▶ **WORK ITEM**:
Using the listing below, keep only the lines with the word "Given" and copy them.

————

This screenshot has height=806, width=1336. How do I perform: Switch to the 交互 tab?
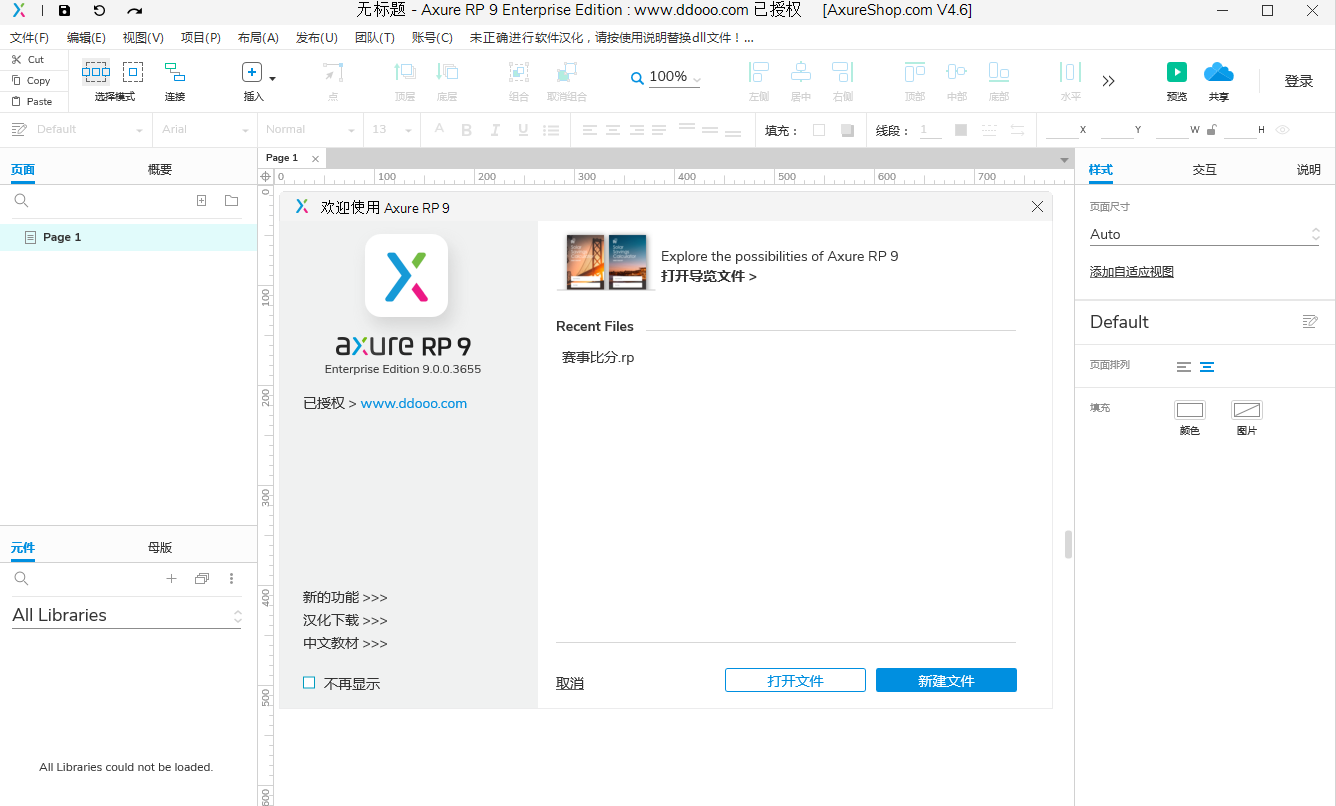click(x=1205, y=169)
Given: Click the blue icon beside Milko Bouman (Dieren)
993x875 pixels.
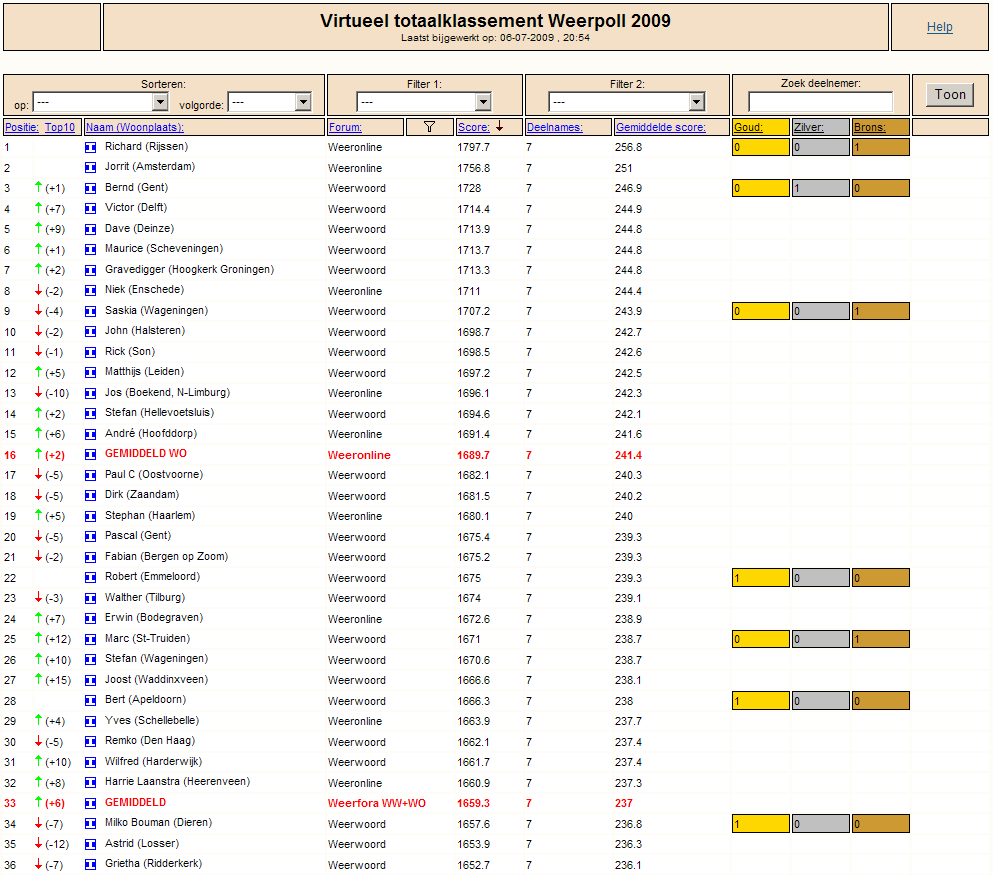Looking at the screenshot, I should [x=91, y=824].
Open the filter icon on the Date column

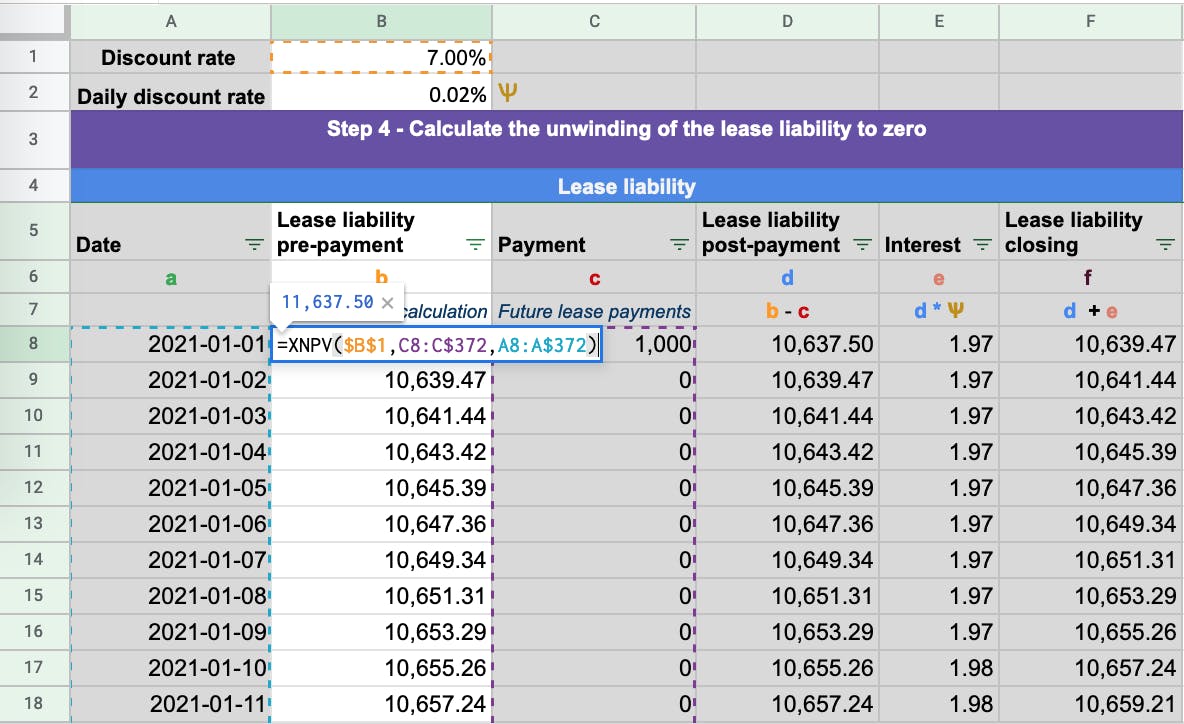coord(254,243)
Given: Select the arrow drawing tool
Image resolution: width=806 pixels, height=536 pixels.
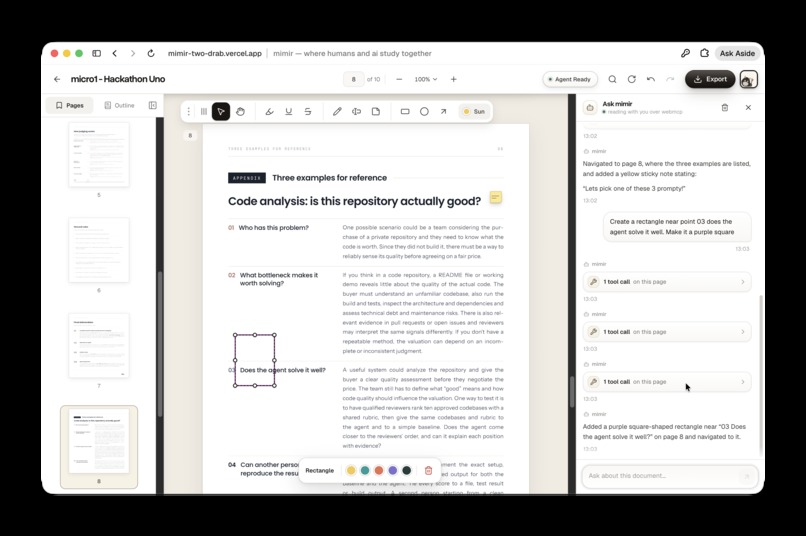Looking at the screenshot, I should tap(443, 112).
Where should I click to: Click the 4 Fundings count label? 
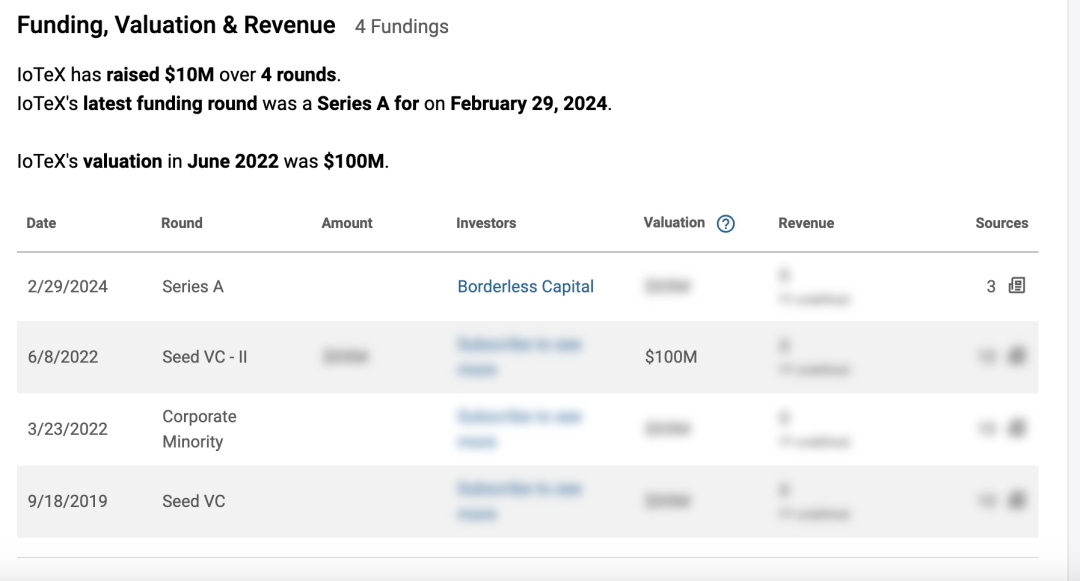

————

▶ **REPLY TO THE EXERCISE**:
Given: Click the blue icon beside Milko Bouman (Dieren)
Given: Select the arrow drawing tool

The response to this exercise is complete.